++++ TASK INPUTS

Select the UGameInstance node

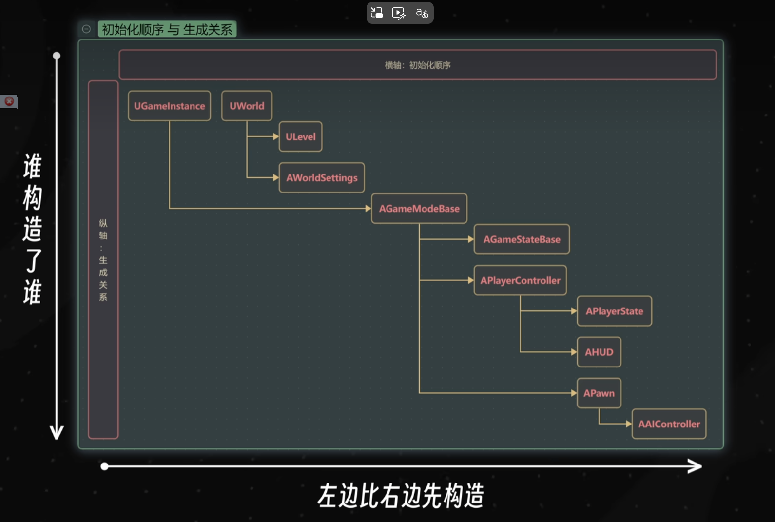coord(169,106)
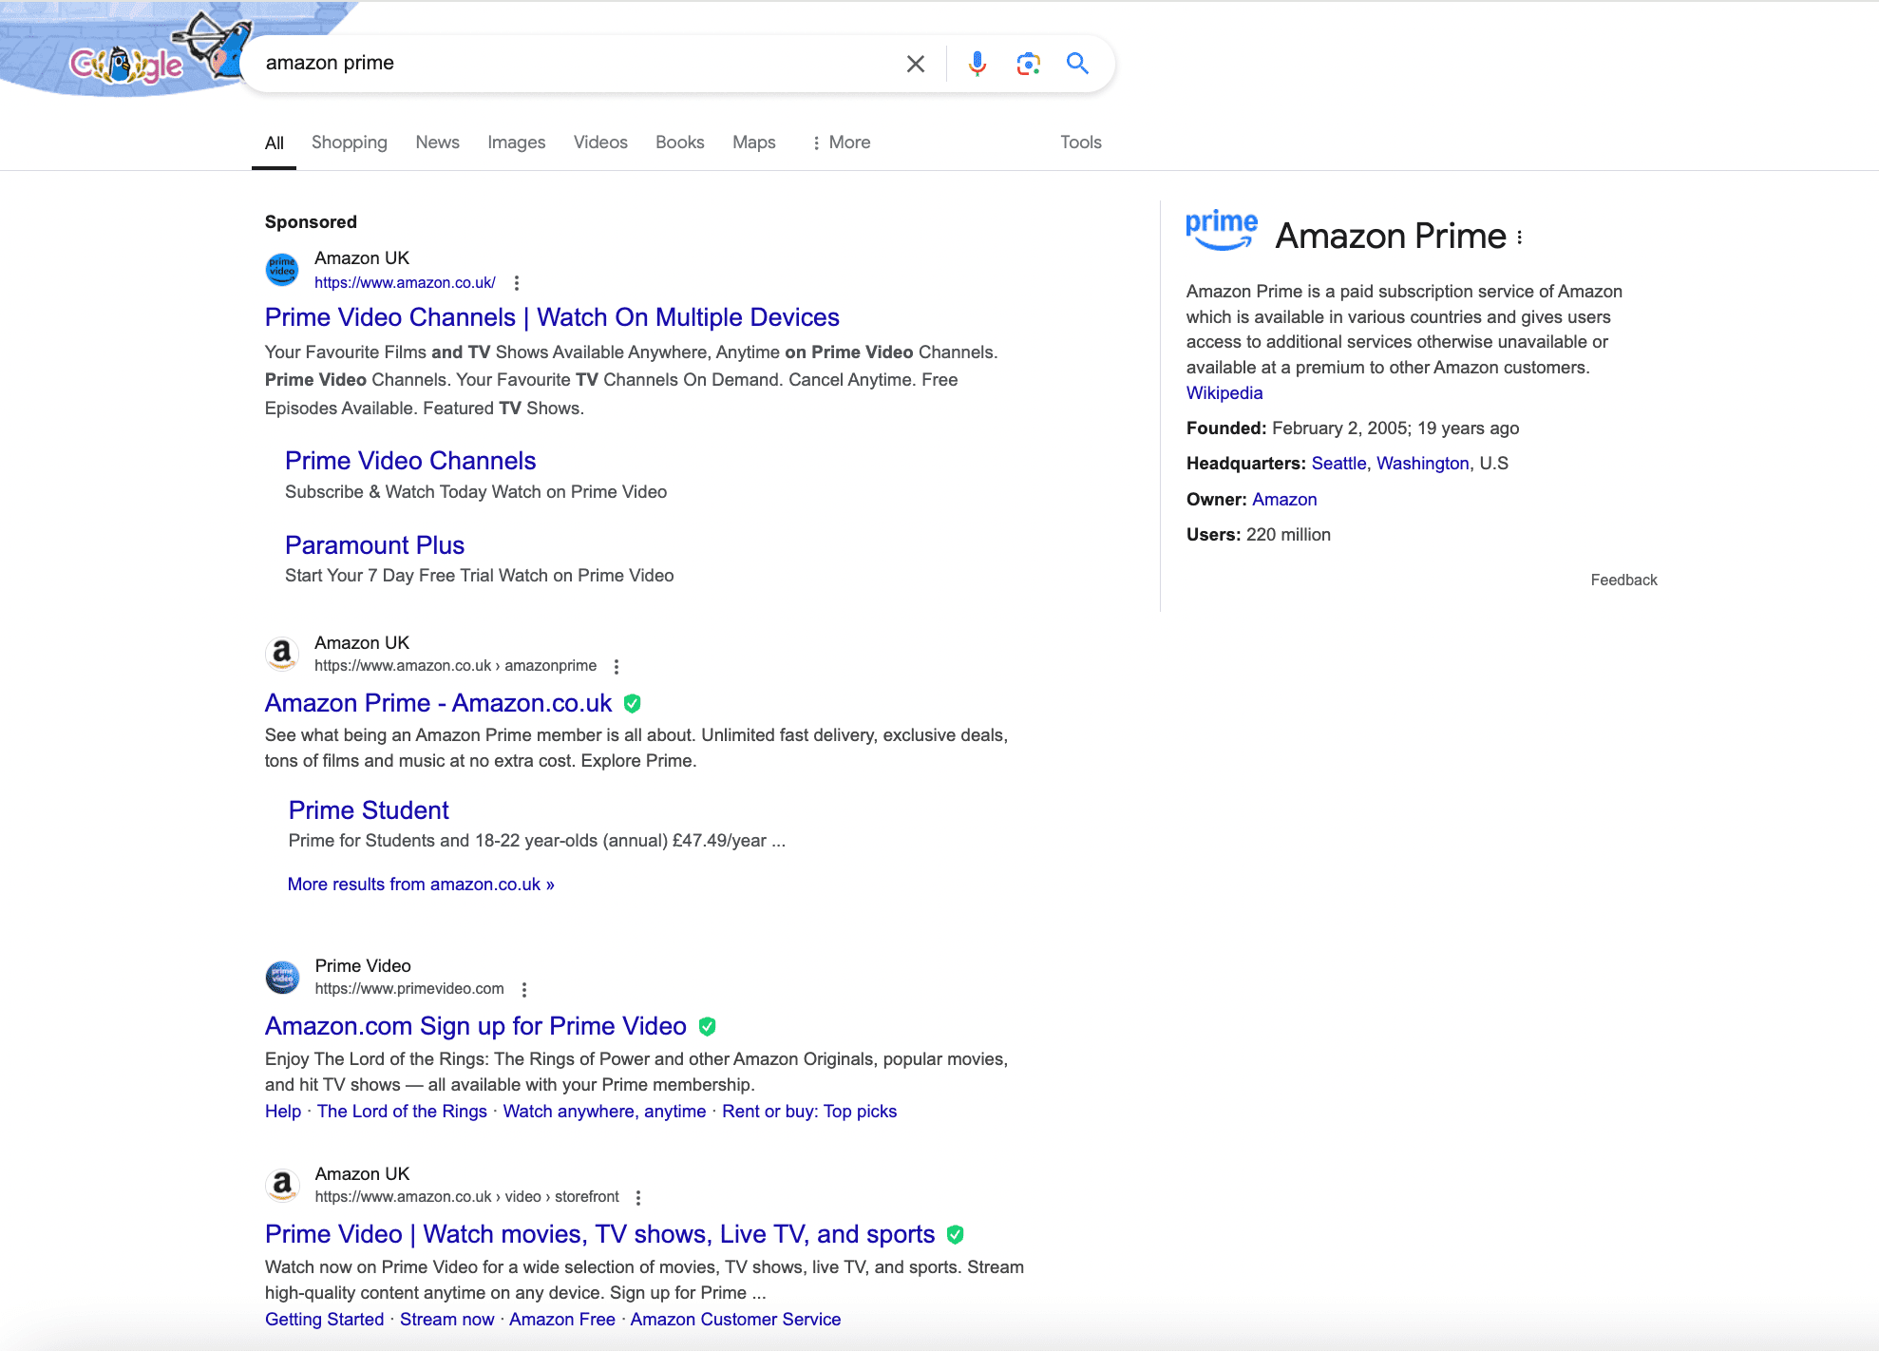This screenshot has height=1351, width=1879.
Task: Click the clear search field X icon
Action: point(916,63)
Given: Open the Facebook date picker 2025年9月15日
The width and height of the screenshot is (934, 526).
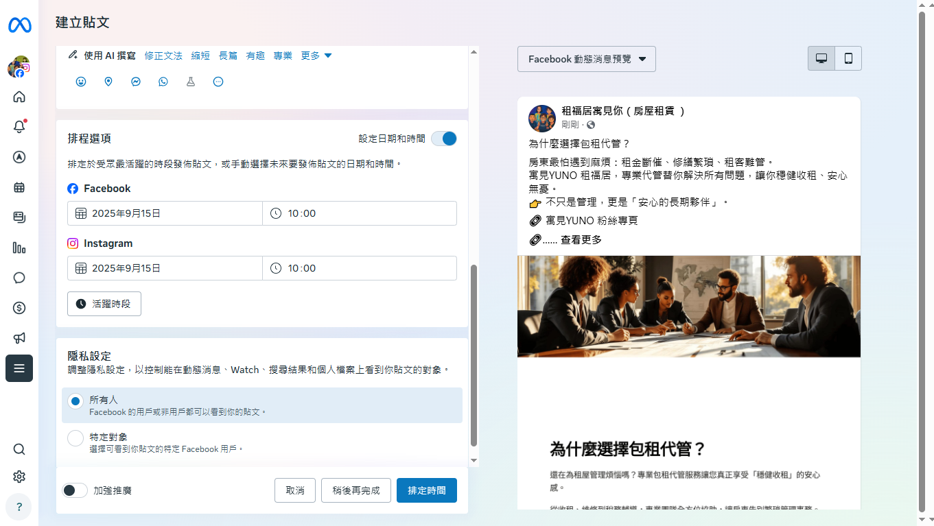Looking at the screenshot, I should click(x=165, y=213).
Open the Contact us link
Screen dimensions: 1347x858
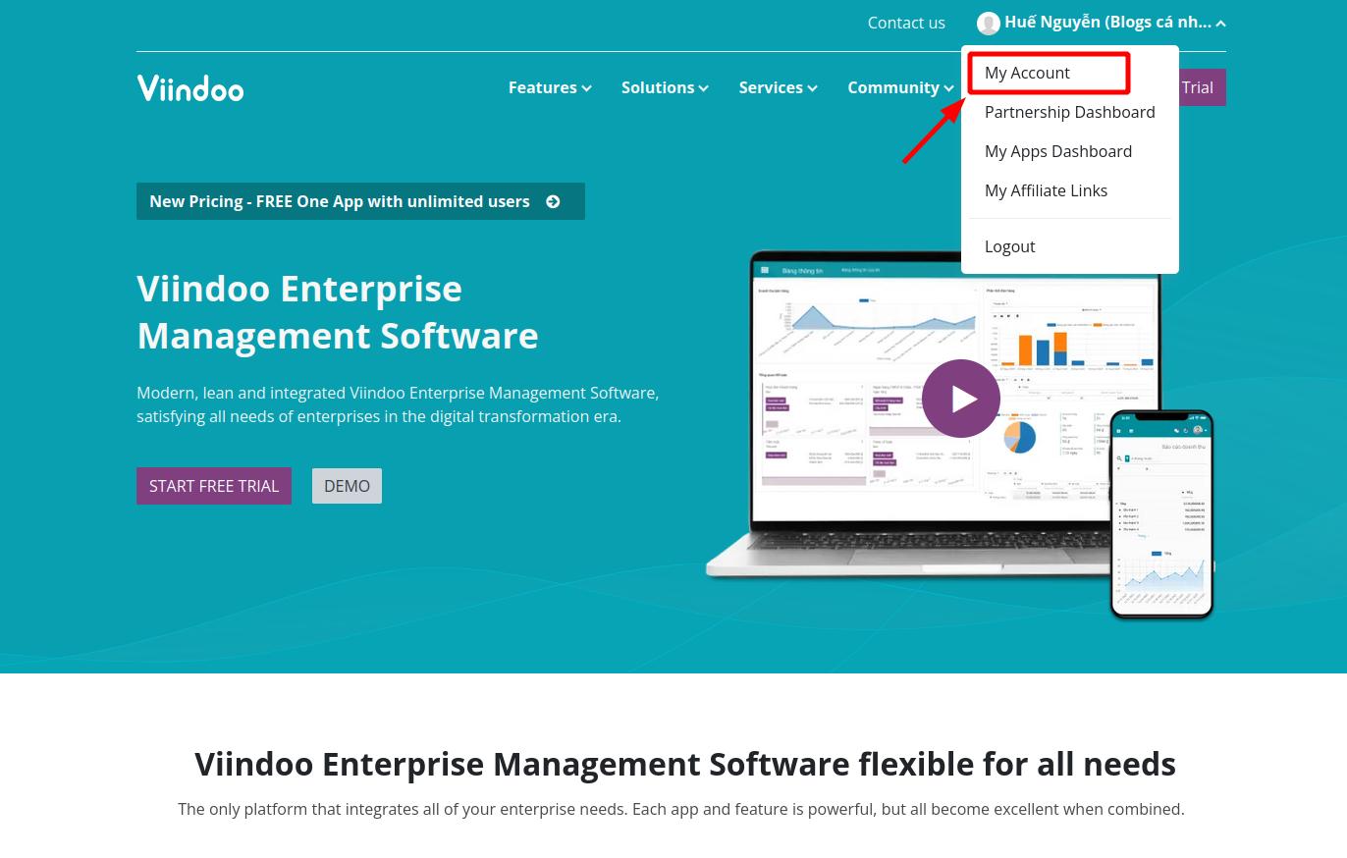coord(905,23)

++++++++

### BRIEF
Please transcribe exactly the line containing "Given: Open the" and every later line through the end of the records above, omitting pictures.

### SOLUTION
Given: Open the Facebook date picker 2025年9月15日
The width and height of the screenshot is (934, 526).
Looking at the screenshot, I should click(x=165, y=213).
Open the Contact us link
Screen dimensions: 1347x858
coord(905,23)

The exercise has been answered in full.